_What this task involves_. Give a verbatim repeat of the lines that run from the line containing "Screen dimensions: 539x392" to the end of the data below.

Collected data entries:
------------------------------------------------------------
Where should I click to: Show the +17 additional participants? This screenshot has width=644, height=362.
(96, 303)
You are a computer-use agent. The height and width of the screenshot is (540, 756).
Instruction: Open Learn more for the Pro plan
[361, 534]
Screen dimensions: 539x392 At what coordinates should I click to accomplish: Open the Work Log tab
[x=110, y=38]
------------------------------------------------------------
_Output for this exercise_.
Screen dimensions: 539x392 At what coordinates should I click to accomplish: Open the Work Log tab
[x=110, y=38]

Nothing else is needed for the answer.